** start of PASSAGE **
Maryland Public Service Commission v. Federal Energy Regulatory Commission
394 U.S. App. D.C. 187
D.C. Cir.2011Background
- PJM Interconnection proposed the Reliability Pricing Model (RPM) in 2005 to replace the old pricing model to boost investment in capacity.
- FERC adopted the RPM with modifications, finding the old model unjust and unreasonable and approving the RPM with conditions.
- RPM includes three mitigation measures for market power: require all available capacity in RPM auctions, substitute a proxy bid when market power is found, and encourage new entrants via multi-year rate commitments.
- RPM auctions set prices three years in advance to allow new entrants to develop capacity, with shorter lags allowed for near-term deliveries.
** end of PASSAGE **
_WRITTEN INSTRUCTION 1:_
State whether each statement below agrees with the case summary, answering yes or no and quoting the exact words of the case summary that decide it.
(a) PJM Interconnection proposed the Reliability Pricing Model in 2005.
(b) FERC adopted the Reliability Pricing Model without changes.
(c) RPM auctions set prices one year in advance.
_WRITTEN INSTRUCTION 2:_
Answer these questions from the case summary.
(a) What was the RPM meant to boost?
(b) How many mitigation measures for market power does the RPM include?
(c) For what kind of deliveries are shorter lags allowed?
_WRITTEN INSTRUCTION 3:_ Pick up the case summary after its final line and continue it.
** start of SOURCE DATA **
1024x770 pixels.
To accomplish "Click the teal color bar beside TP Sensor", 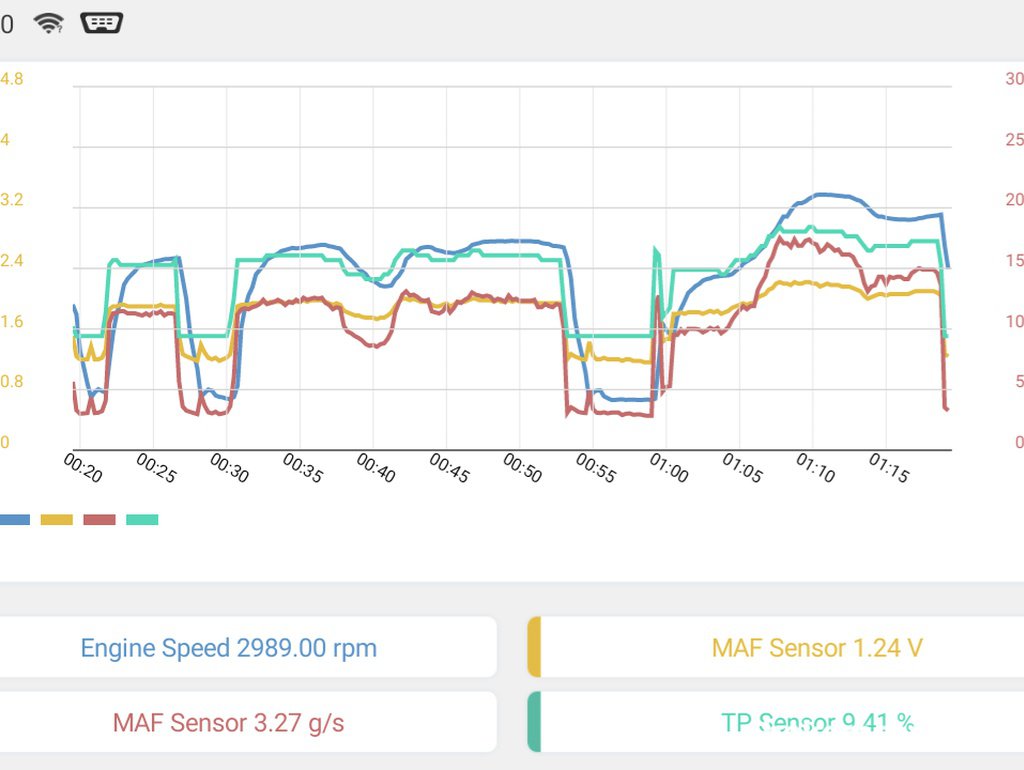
** end of SOURCE DATA **
_TASK RESULT 1:_
(a) Yes: "PJM Interconnection proposed the Reliability Pricing Model (RPM) in 2005"
(b) No: "FERC adopted the RPM with modifications"
(c) No: "RPM auctions set prices three years in advance"

_TASK RESULT 2:_
(a) Investment in capacity.
(b) Three.
(c) Near-term deliveries.

_TASK RESULT 3:_
- Petitioners (Maryland Public Service Commission and New Jersey Board of Public Utilities) challenge the RPM’s rates as not just and reasonable; the Commission found no evidence of market power and attributed price increases to transmission constraints and increased reliability, supported by multiple analytic reports; the court reviews under a highly deferential, arbitrary-and-capricious standard and ultimately denies the petition for review.
- The decision upholds the Commission’s orders as just and reasonable, citing substantial evidence that RPM promoted reliability and long-term investment.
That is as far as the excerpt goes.